70 % of this country population don’t matter to us

"Indians today are governed by two different ideologies. Their political ideal set in the preamble of the Constitution affirms a life of liberty, equality and fraternity. Their social ideal embodied in their religion denies them"-
Babasheb Dr.B. R. Ambedkar

Media has lost its sense of Priorities: Sainath.
Pointing out that a disconnect exists between mass media and mass reality in India today, P.Sainath,Rural Affairs Editor the The Hindu,said the media had lost its sense of priorities and was out of touch with the problems of a vast section of the population of the country. He was delivering the Silver Jubilee Lecture on “Mass media: But where are the masses?” at the Indira Gandhi Natinal Open University here on Wednesday. Noting that the media coverage and editorials following the recent oil price hike failed to fully understand the implications this would have on poor people, Mr.Sainath said he was surprised that the coverage given to this issue was dwarfed by a model’s suicide in some newspapers.

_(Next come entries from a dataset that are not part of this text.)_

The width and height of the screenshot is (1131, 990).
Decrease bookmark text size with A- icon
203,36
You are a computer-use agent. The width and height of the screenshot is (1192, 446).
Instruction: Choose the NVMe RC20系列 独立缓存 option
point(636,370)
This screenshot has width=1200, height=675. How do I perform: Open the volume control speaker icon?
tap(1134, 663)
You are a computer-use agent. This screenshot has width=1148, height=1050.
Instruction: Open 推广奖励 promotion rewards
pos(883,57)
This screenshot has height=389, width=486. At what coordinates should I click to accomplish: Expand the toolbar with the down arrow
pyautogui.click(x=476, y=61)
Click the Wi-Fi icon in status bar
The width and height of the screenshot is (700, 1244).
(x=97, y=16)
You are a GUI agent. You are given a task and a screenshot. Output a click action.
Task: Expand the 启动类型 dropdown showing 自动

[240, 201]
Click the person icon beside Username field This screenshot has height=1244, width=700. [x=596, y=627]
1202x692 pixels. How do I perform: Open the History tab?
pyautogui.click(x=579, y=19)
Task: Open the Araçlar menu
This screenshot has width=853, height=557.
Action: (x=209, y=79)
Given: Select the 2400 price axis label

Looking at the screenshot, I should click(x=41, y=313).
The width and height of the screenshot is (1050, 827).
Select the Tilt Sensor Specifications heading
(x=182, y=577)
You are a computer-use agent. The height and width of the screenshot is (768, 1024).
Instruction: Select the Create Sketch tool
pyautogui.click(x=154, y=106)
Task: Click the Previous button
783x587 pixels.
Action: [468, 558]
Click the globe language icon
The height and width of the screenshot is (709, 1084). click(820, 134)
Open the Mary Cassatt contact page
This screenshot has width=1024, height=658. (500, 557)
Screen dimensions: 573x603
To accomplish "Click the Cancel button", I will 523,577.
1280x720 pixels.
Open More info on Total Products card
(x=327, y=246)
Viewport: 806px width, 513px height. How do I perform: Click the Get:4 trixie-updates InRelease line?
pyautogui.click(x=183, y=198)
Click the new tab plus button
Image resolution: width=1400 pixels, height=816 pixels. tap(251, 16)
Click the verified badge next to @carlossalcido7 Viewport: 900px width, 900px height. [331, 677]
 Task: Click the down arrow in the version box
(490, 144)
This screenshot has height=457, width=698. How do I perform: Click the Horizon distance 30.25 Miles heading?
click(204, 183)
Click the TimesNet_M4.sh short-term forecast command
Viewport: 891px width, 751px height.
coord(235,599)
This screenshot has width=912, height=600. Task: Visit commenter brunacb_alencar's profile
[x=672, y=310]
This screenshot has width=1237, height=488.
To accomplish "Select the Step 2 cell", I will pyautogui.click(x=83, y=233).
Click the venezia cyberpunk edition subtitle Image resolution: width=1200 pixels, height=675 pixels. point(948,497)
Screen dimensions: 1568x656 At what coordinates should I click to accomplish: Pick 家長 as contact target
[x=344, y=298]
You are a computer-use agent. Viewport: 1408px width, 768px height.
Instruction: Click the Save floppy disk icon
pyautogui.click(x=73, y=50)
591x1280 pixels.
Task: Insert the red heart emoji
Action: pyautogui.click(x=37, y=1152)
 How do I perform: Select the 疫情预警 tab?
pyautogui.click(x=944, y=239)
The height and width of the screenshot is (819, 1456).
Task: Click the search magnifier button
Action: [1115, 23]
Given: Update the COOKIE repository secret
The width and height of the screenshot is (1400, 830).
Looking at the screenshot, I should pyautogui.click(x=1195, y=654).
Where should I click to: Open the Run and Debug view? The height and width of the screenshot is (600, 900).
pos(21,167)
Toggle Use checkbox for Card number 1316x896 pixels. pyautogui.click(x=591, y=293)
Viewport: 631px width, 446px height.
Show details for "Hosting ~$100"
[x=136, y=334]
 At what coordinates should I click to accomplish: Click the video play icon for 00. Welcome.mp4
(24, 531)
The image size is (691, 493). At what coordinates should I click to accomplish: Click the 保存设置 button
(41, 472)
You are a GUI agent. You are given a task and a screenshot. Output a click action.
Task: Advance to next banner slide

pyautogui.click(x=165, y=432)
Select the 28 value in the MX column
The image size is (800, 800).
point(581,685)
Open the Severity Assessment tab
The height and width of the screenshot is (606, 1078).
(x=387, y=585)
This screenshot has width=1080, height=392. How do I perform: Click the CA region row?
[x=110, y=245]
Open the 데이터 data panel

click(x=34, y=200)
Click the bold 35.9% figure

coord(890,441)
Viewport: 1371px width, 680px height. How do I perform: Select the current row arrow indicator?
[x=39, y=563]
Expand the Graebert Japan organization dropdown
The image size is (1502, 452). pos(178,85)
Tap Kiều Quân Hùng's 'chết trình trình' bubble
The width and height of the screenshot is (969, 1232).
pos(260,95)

“In the last 15 years, everthing that has become a convenience to the upper and middle class has become cheaper. You take air tickets, computers, cars etc… they are all affordable for us . But in this same period rice, wheat, electricity, water, etc has become 300-500 per cent more expensive for the poor. Why is this not reflected in the media?” On stories of rural resurgence appearing in various magazines in 2010 he quipped that these stories “tiemed well” with the national crime records bureau statistics indicating 2,00,000 suicides since 1997 and three Government appointed commissions recommending the pushing up of official figures of population living below the poverty line.
The veteran journalist said the media to day had a “structural compulsion to lie as several media companies had interests in various arms of the economy. He commented that “private treaties” and “paid news” were undermining the media’s credibility. “Out of the ruins of private treaties, emerged paid news. Private treaties which gave media companies financial stakes in companies became worthless after the stock market tanked in 2008-09. Paid news enabled these corrupt companies and politicians to make unrecorded cash transactions during the Assembly and Genreral Elections in 2009”
Mr.Sainath also mourned the disappearance of number of social sector beats from newspapers. “Today newspapers have no labour correspondent, housing or primary education correspondent. We are explicitly telling 70 per cent of this country that they don’t matter to us”.